What’s more, the current system for unlocking exotics could be adapted around certain skins. Star Wars Battlefront II harnessed unique skins as timed events, and there were players furiously tearing through content they might not have otherwise just to get Princess Leia or Darth Maul dressed in a way that intrigued them. With the pantheon of Marvel’s history to pull from, Avengers could have weekly skin challenges and not run out of new appearances for years.
Maybe getting Kate Bishop’s disguise skin is unlocked by completing Our Town as her on Tier 3 or 4 highest difficulty. Or earn an Infamous Iron Man skin by clearing a unique HARM challenge as a solo Stark.

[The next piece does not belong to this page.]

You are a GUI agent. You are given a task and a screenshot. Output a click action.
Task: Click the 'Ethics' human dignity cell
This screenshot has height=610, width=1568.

I’m not asking for new enemy variants, level geometry, or even drastic changes to characters — there are cost-effective ways to make the most of what’s currently available while still feeling fresh. This Marvel’s Avengers rework isn’t that.
Quite frankly, this all sounds like a very tedious-to-implement, discomforting retooling that no one benefits from. Given the game’s detractors already claim it’s too repetitive, making progress take even longer only hurts Marvel’s Avengers’ chances at swaying those who aren’t already bashing AIM’s forces. It’s particularly ill-advised given the next-gen version of Marvel’s Avengers is on the horizon. Unless you’ve been playing since day one and plan to upgrade for free, you’ll have a distinct disadvantage at catching up with other players. That’s the last thing a cooperative game needs.
I appreciate that Crystal Dynamics indicates long-requested features like the ability to replay the starter Reassemble campaign with your upgraded heroes and an expanded HARM Room challenge set are coming. I will be all the more pleased if we ever get proper cross-play for all supported systems, which Crystal Dynamics has also acknowledged as a much-requested feature. However, many players don’t keep up to date with every little thing the developers are doing. All they’ll notice is it’s taking longer to enjoy the game they bought, and if Marvel’s Avengers is to fare better than the likes of Anthem, it needs to avoid such roadblocks at all costs.